Reproduce the passage of the figure captions that begins with the words "Extended Data Fig. 1" and ends with "mm in (bd).".

_Text:_
○ ○ ○ ○
Extended Data Fig. 1 DNA strand break-inducing reagents attenuate the growth of protonemata.

a A representative wild-type leaf at 0, 12, 24, 36, 48, 60, and 72 hours after excision. Blue asterisks indicate the positions of chloronema apical stem cells generated from the edge cells of the excised leaf. The reprogramming of excised leaves was observed in more than two independent experiments with similar results. bd Representative one-week-old wild-type plants on solid BCDAT medium with or without various concentrations of zeocin (b), bleomycin (BLM) (c), or camptothecin (CPT) (d). Protonema growth slowed under the treatment with 0.5 µg/mL zeocin, 0.1 µg/mL BLM, or 200 nM CPT. Three plants in each concentration of zeocin, BLM, or CPT were observed twice independently with similar results. Scale bars: 100 µm in (a), 1 mm in (bd).

Extended Data Fig. 2 Newly formed gametophores in protonemata regenerated from intact gametophore leaves after zeocin treatment.

af Top panels connected by gray arrows show the life cycle of Physcomitrella. A representative image at each developmental stage is shown. d, gi Right-bottom panels connected by blue arrows show the regeneration process of excised leaves. Red arrow in (i) indicates a young gametophore formed from protonemata (essentially the same as shown in [b]), which were generated from excised leaves. These new gametophores frequently developed near the original excised leaf. d, j and k Left-bottom panels connected by green arrows show the regeneration process from intact gametophores after temporary zeocin treatment. Wild-type intact gametophores were treated with 50 µg/ml zeocin for 6 hours and incubated in BCDAT liquid medium without a DNA damage reagent for an additional 2 weeks. Orange asterisks in (j) indicate the positions of chloronema apical stem cells generated from differentiated gametophore leaf cells. Red arrows in (k) indicate young gametophores formed from protonemata (essentially the same as shown in [b]) generated from leaves. These newly formed gametophores developed near the leaf. The growth of protonema cells was attenuated in liquid medium. Similar results were obtained using 20 to 25 gametophores in three independent experiments. Scale bars: 20 µm in (a); 100 µm in (b, c, e, f); 1 mm in (d, j, k); 200 µm in (gi).
○ ○ ○ ○
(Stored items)

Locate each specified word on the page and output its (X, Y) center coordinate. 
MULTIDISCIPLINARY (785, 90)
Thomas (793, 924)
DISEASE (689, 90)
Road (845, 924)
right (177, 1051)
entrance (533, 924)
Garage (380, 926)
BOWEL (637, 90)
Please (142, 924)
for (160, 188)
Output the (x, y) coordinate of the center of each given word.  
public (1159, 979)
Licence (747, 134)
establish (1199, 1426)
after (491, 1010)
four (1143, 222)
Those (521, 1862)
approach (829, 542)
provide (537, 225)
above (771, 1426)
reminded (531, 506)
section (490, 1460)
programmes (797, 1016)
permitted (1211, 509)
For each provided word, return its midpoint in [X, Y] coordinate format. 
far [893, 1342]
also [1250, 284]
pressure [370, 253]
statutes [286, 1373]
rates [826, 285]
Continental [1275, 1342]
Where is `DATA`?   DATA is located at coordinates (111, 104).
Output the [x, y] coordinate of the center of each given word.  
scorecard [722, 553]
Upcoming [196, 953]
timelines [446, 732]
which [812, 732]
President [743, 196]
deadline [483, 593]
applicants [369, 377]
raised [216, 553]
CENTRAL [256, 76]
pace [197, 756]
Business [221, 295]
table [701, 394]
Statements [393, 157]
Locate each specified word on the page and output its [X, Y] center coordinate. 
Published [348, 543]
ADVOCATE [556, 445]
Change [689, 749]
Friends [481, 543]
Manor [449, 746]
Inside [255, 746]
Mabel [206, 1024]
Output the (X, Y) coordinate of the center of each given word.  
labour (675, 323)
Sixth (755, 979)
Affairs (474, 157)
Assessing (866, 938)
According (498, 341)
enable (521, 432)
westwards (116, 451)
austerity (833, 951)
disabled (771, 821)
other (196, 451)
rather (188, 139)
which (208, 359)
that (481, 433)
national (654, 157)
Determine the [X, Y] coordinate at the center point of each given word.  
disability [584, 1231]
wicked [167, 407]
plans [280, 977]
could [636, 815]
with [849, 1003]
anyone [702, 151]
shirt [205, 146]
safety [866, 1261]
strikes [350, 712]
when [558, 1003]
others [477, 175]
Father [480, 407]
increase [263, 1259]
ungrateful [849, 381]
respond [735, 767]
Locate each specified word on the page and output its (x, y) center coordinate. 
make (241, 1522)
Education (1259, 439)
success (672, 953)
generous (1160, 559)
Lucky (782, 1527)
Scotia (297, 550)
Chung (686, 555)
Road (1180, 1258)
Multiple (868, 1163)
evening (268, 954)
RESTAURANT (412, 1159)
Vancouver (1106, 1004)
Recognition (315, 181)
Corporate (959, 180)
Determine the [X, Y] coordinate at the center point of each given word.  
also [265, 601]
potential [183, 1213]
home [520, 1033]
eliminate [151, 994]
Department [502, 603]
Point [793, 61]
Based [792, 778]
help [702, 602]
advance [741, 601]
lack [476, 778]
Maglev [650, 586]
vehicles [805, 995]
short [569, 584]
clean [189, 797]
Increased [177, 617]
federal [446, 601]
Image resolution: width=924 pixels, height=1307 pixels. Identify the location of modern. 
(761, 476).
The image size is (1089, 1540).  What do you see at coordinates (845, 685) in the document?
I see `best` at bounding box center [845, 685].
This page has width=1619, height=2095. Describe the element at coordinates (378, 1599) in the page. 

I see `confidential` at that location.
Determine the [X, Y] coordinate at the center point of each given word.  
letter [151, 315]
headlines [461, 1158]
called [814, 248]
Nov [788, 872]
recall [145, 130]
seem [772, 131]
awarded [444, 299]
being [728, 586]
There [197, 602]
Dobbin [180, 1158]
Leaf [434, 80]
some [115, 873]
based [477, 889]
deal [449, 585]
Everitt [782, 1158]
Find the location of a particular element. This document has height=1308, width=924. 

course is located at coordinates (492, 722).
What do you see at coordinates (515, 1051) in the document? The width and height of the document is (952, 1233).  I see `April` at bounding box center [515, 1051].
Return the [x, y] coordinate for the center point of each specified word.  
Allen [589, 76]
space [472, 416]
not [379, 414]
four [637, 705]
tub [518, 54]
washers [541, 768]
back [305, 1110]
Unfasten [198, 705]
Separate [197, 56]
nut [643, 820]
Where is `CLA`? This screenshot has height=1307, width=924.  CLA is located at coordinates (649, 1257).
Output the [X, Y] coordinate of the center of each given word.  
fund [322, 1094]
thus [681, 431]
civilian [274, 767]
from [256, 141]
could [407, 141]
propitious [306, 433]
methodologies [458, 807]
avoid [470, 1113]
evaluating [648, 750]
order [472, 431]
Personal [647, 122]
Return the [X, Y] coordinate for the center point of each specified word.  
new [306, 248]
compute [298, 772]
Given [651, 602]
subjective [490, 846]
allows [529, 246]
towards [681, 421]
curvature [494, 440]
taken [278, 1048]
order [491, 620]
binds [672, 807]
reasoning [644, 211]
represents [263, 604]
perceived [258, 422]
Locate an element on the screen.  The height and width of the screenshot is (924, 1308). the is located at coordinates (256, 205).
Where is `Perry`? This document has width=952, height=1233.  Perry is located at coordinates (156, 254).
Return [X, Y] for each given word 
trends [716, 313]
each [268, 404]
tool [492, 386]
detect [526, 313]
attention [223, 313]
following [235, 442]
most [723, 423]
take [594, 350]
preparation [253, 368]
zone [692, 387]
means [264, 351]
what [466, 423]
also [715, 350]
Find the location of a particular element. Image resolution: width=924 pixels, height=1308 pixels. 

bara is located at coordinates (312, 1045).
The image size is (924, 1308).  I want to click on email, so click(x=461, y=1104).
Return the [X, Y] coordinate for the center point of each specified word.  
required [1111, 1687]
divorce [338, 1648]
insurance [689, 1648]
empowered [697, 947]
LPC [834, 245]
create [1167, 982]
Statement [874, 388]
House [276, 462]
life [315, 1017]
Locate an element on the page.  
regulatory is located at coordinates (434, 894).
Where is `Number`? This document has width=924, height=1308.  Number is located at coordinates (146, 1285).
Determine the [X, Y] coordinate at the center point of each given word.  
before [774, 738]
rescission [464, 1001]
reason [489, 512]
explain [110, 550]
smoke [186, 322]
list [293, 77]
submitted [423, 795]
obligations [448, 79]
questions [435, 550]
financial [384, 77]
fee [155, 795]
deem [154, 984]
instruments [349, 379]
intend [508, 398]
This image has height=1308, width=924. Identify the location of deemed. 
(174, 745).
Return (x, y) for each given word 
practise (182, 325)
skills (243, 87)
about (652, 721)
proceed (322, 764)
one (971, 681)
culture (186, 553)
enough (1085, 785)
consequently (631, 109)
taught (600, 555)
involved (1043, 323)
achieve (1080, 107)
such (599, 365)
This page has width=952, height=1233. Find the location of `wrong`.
○ ○ ○ ○
_Output for this exercise:_
Extended Data Fig. 1 DNA strand break-inducing reagents attenuate the growth of protonemata.

a A representative wild-type leaf at 0, 12, 24, 36, 48, 60, and 72 hours after excision. Blue asterisks indicate the positions of chloronema apical stem cells generated from the edge cells of the excised leaf. The reprogramming of excised leaves was observed in more than two independent experiments with similar results. bd Representative one-week-old wild-type plants on solid BCDAT medium with or without various concentrations of zeocin (b), bleomycin (BLM) (c), or camptothecin (CPT) (d). Protonema growth slowed under the treatment with 0.5 µg/mL zeocin, 0.1 µg/mL BLM, or 200 nM CPT. Three plants in each concentration of zeocin, BLM, or CPT were observed twice independently with similar results. Scale bars: 100 µm in (a), 1 mm in (bd).